== Direction A ==
Copy out all of the records below, requests included, but increase every coordinate in their answers by 52, and leave out the pictures.
== Direction B ==
Continue the patent claims below about a thermal stability agent for nitrogenous material, starting after the last claim shown.

# start of Passage provided

13. The method of claim 12 , wherein the thermal stability agent is in contact with some, but not all, of the exterior surface of the nitrogenous material particles, wherein the thermal stability agent forms, when the additive composition is combusted, one or more of a thermally protective barrier and heat sink around the nitrogenous material to reduce thermal degradation of the nitrogenous material, and wherein the thermal stability agent comprises ash.
14. The method of claim 12 , wherein the thermal stability agent is in contact with the exterior surface of the nitrogenous material particles and thermally protects the nitrogenous material from one or more of combustion and thermal breakdown, wherein the thermal stability agent forms, when the additive composition is combusted, one or more of a thermally protective barrier and heat sink around the nitrogenous material to reduce thermal degradation of the nitrogenous material, and wherein the thermal stability agent further comprises ash.
15. The method of claim 12 , wherein the thermal stability agent in contact with the exterior surface of the nitrogenous material particles is a heat sink, wherein the thermal stability agent forms, when the composition is combusted, one or more of a thermally protective barrier and heat sink around the nitrogenous material to reduce thermal degradation of the nitrogenous material, and wherein the thermal stability agent further comprises ash.
16. The method of claim 12 , wherein the nitrogenous material particles further comprise a substrate and wherein the substrate is a porous matrix comprising one or more of a zeolite, a char, graphite, and ash.
17. The method of claim 16 , wherein the additive-containing feed material is fed to a combustor, wherein the coal particles and the additive composition are mixed together, and wherein the substrate is one or more of flyash and bottom ash.
18. The method of claim 12 , wherein the additive-containing feed material is fed to a combustor, wherein the coal particles and the additive composition are mixed together, wherein the additive composition further comprises a binder, and wherein the binder binds the thermal stability agent to the nitrogenous material.
19. The method of claim 18 , wherein the binder is one or more of a wax, a wax derivative, a gum, a gum derivative, and an alkaline binding agent.
20. The method of claim 19 , wherein the alkaline binding agent comprises one or more of an alkali hydroxide, an alkali carbonate, an alkali bicarbonate, lime, limestone, caustic soda, trona, an alkaline earth metal hydroxide, an alkaline earth metal carbonate, and an alkaline earth bicarbonate.

# end of Passage provided
# start of Data provided

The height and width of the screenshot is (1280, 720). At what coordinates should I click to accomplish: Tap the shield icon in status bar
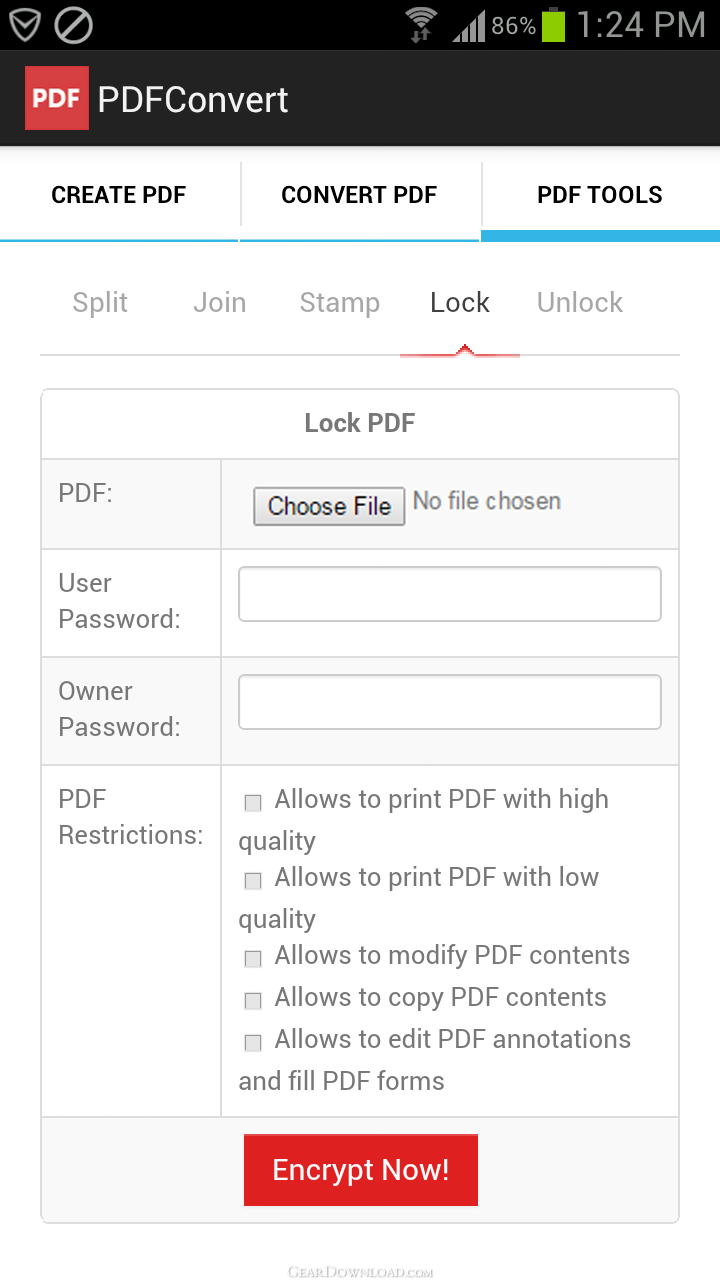coord(25,25)
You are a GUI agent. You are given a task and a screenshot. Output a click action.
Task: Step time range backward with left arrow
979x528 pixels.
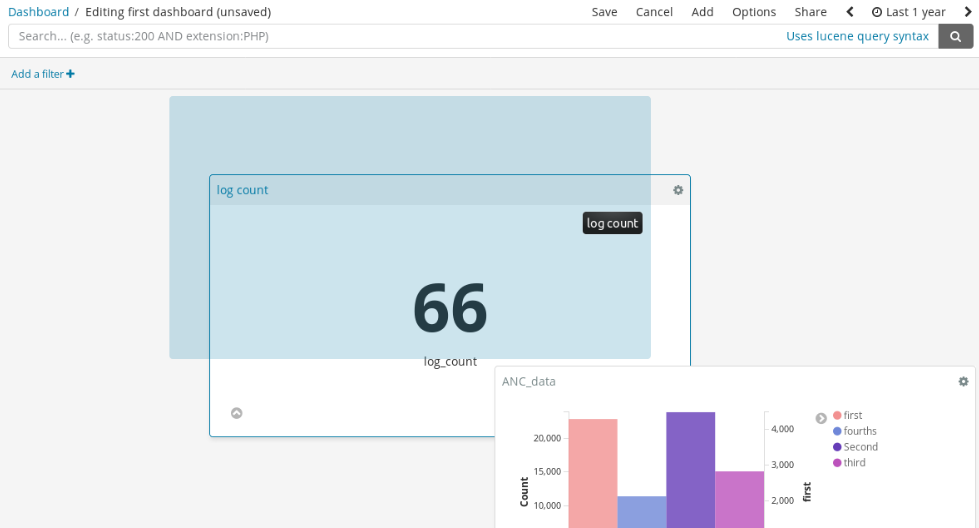pos(850,12)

# end of Data provided

== Expected output A ==
The height and width of the screenshot is (1280, 720). At what coordinates should I click to accomplish: Tap the shield icon in status bar
coord(77,77)
You are a GUI agent. You are given a task and a screenshot. Output a click action.
Task: Step time range backward with left arrow
979x528 pixels.
pos(902,64)

== Expected output B ==
21. The method of claim 16 , wherein the substrate comprises from about 10 to about 90 wt% of the additive composition.
22. The method of claim 19 , wherein the binder comprises from about 0 to about 5 wt% of the additive composition.
23. The method of claim 12 , wherein the additive composition is in the form of one or more of a slurry and a sludge.
24. The method of claim 12 , wherein the additive composition comprises solid particles, wherein the solid particles have a moisture level, and wherein the thermal stability agent forms, when the additive composition is combusted, one or more of a thermally protective barrier and heat sink around the nitrogenous material to reduce thermal degradation of the nitrogenous material.
25. The method of claim 12 , wherein the thermal stability agent forms, when the additive composition is combusted, one or more of a thermally protective barrier and heat sink around the nitrogenous material to reduce thermal degradation of the nitrogenous material and wherein the thermal stability agent comprises one or more of an alkaline earth metal hydroxide, an alkaline earth metal carbonate, an alkaline earth and metal bicarbonate.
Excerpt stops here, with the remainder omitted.